■ Recorded data ■
--- START ---

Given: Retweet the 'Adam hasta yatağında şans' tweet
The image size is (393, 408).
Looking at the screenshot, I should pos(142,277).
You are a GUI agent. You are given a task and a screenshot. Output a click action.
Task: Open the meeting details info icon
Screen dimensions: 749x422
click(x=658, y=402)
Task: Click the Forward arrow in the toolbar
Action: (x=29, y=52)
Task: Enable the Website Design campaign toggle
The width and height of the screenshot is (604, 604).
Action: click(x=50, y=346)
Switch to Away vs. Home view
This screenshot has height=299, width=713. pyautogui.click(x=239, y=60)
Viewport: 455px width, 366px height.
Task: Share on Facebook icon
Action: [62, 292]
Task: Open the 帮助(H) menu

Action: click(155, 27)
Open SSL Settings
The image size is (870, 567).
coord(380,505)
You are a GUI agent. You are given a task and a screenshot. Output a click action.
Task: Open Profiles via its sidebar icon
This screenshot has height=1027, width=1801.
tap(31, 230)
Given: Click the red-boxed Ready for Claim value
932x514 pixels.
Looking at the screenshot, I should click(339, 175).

--- END ---

■ Action item ■
When you answer, retype all of the material exactly as it appears above.

■ Response area ■
Given: Retweet the 'Adam hasta yatağında şans' tweet
The image size is (393, 408).
Looking at the screenshot, I should pos(142,277).
You are a GUI agent. You are given a task and a screenshot. Output a click action.
Task: Open the meeting details info icon
Screen dimensions: 749x422
click(x=658, y=402)
Task: Click the Forward arrow in the toolbar
Action: (x=29, y=52)
Task: Enable the Website Design campaign toggle
The width and height of the screenshot is (604, 604).
Action: click(x=50, y=346)
Switch to Away vs. Home view
This screenshot has height=299, width=713. pyautogui.click(x=239, y=60)
Viewport: 455px width, 366px height.
Task: Share on Facebook icon
Action: [62, 292]
Task: Open the 帮助(H) menu

Action: click(155, 27)
Open SSL Settings
The image size is (870, 567).
coord(380,505)
You are a GUI agent. You are given a task and a screenshot. Output a click action.
Task: Open Profiles via its sidebar icon
This screenshot has height=1027, width=1801.
tap(31, 230)
Given: Click the red-boxed Ready for Claim value
932x514 pixels.
Looking at the screenshot, I should click(339, 175).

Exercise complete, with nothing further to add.